#### TO DO:
Copy all of the data below line for line, changing nothing.
--- Begin AVAILABLE DATA ---
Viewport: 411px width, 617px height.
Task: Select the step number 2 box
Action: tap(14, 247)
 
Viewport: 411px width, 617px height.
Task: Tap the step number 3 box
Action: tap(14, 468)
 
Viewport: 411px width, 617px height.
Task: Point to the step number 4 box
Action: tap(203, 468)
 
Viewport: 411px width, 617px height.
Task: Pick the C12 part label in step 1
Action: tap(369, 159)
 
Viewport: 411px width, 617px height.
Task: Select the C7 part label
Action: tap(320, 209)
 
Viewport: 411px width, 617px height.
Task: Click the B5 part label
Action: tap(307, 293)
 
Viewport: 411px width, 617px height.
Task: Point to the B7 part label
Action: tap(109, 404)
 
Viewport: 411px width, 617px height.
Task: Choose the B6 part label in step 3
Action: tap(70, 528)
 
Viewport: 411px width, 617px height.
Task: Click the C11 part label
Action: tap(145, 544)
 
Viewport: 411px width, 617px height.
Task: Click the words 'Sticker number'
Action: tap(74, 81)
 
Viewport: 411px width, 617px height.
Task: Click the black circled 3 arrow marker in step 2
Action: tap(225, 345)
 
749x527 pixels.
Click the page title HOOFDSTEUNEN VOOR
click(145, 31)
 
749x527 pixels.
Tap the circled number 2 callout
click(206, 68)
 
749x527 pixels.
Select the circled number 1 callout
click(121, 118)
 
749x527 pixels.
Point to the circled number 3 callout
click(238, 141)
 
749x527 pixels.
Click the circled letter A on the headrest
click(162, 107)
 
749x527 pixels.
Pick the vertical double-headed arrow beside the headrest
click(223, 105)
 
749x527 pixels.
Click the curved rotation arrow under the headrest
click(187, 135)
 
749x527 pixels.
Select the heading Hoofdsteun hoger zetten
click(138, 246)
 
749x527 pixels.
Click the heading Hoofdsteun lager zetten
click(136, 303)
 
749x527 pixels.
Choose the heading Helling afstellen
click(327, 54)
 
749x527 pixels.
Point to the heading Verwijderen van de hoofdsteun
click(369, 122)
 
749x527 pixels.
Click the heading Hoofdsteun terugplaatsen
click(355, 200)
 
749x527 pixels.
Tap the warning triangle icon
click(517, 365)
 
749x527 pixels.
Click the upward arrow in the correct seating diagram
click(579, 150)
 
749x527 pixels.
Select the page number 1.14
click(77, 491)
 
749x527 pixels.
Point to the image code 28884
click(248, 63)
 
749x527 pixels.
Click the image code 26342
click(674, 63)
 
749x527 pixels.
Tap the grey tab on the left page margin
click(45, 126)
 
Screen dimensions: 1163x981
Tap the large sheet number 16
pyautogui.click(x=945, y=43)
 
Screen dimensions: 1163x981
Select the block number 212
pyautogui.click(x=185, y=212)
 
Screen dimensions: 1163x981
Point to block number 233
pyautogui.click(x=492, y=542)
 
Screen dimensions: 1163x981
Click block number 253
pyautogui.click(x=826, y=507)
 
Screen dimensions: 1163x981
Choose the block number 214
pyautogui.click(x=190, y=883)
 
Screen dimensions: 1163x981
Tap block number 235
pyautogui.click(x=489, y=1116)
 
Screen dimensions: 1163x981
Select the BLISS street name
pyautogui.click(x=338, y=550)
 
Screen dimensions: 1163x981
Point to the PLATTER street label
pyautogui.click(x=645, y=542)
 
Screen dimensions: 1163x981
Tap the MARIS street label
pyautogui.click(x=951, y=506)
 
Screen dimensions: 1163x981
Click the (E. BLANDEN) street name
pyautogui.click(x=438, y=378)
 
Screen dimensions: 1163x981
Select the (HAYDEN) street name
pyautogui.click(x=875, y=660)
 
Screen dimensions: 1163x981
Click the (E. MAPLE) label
--- End AVAILABLE DATA ---
#### FULL SOLUTION:
Viewport: 411px width, 617px height.
Task: Select the step number 2 box
Action: tap(14, 247)
 
Viewport: 411px width, 617px height.
Task: Tap the step number 3 box
Action: tap(14, 468)
 
Viewport: 411px width, 617px height.
Task: Point to the step number 4 box
Action: tap(203, 468)
 
Viewport: 411px width, 617px height.
Task: Pick the C12 part label in step 1
Action: tap(369, 159)
 
Viewport: 411px width, 617px height.
Task: Select the C7 part label
Action: tap(320, 209)
 
Viewport: 411px width, 617px height.
Task: Click the B5 part label
Action: tap(307, 293)
 
Viewport: 411px width, 617px height.
Task: Point to the B7 part label
Action: tap(109, 404)
 
Viewport: 411px width, 617px height.
Task: Choose the B6 part label in step 3
Action: tap(70, 528)
 
Viewport: 411px width, 617px height.
Task: Click the C11 part label
Action: tap(145, 544)
 
Viewport: 411px width, 617px height.
Task: Click the words 'Sticker number'
Action: tap(74, 81)
 
Viewport: 411px width, 617px height.
Task: Click the black circled 3 arrow marker in step 2
Action: tap(225, 345)
 
749x527 pixels.
Click the page title HOOFDSTEUNEN VOOR
click(145, 31)
 
749x527 pixels.
Tap the circled number 2 callout
click(206, 68)
 
749x527 pixels.
Select the circled number 1 callout
click(121, 118)
 
749x527 pixels.
Point to the circled number 3 callout
click(238, 141)
 
749x527 pixels.
Click the circled letter A on the headrest
click(162, 107)
 
749x527 pixels.
Pick the vertical double-headed arrow beside the headrest
click(223, 105)
 
749x527 pixels.
Click the curved rotation arrow under the headrest
click(187, 135)
 
749x527 pixels.
Select the heading Hoofdsteun hoger zetten
click(138, 246)
 
749x527 pixels.
Click the heading Hoofdsteun lager zetten
click(136, 303)
 
749x527 pixels.
Choose the heading Helling afstellen
click(327, 54)
 
749x527 pixels.
Point to the heading Verwijderen van de hoofdsteun
click(369, 122)
 
749x527 pixels.
Click the heading Hoofdsteun terugplaatsen
click(355, 200)
 
749x527 pixels.
Tap the warning triangle icon
click(517, 365)
 
749x527 pixels.
Click the upward arrow in the correct seating diagram
click(579, 150)
 
749x527 pixels.
Select the page number 1.14
click(77, 491)
 
749x527 pixels.
Point to the image code 28884
click(248, 63)
 
749x527 pixels.
Click the image code 26342
click(674, 63)
 
749x527 pixels.
Tap the grey tab on the left page margin
click(45, 126)
 
Screen dimensions: 1163x981
Tap the large sheet number 16
pyautogui.click(x=945, y=43)
 
Screen dimensions: 1163x981
Select the block number 212
pyautogui.click(x=185, y=212)
 
Screen dimensions: 1163x981
Point to block number 233
pyautogui.click(x=492, y=542)
 
Screen dimensions: 1163x981
Click block number 253
pyautogui.click(x=826, y=507)
 
Screen dimensions: 1163x981
Choose the block number 214
pyautogui.click(x=190, y=883)
 
Screen dimensions: 1163x981
Tap block number 235
pyautogui.click(x=489, y=1116)
 
Screen dimensions: 1163x981
Select the BLISS street name
pyautogui.click(x=338, y=550)
 
Screen dimensions: 1163x981
Point to the PLATTER street label
pyautogui.click(x=645, y=542)
 
Screen dimensions: 1163x981
Tap the MARIS street label
pyautogui.click(x=951, y=506)
 
Screen dimensions: 1163x981
Click the (E. BLANDEN) street name
pyautogui.click(x=438, y=378)
 
Screen dimensions: 1163x981
Select the (HAYDEN) street name
pyautogui.click(x=875, y=660)
 
Screen dimensions: 1163x981
Click the (E. MAPLE) label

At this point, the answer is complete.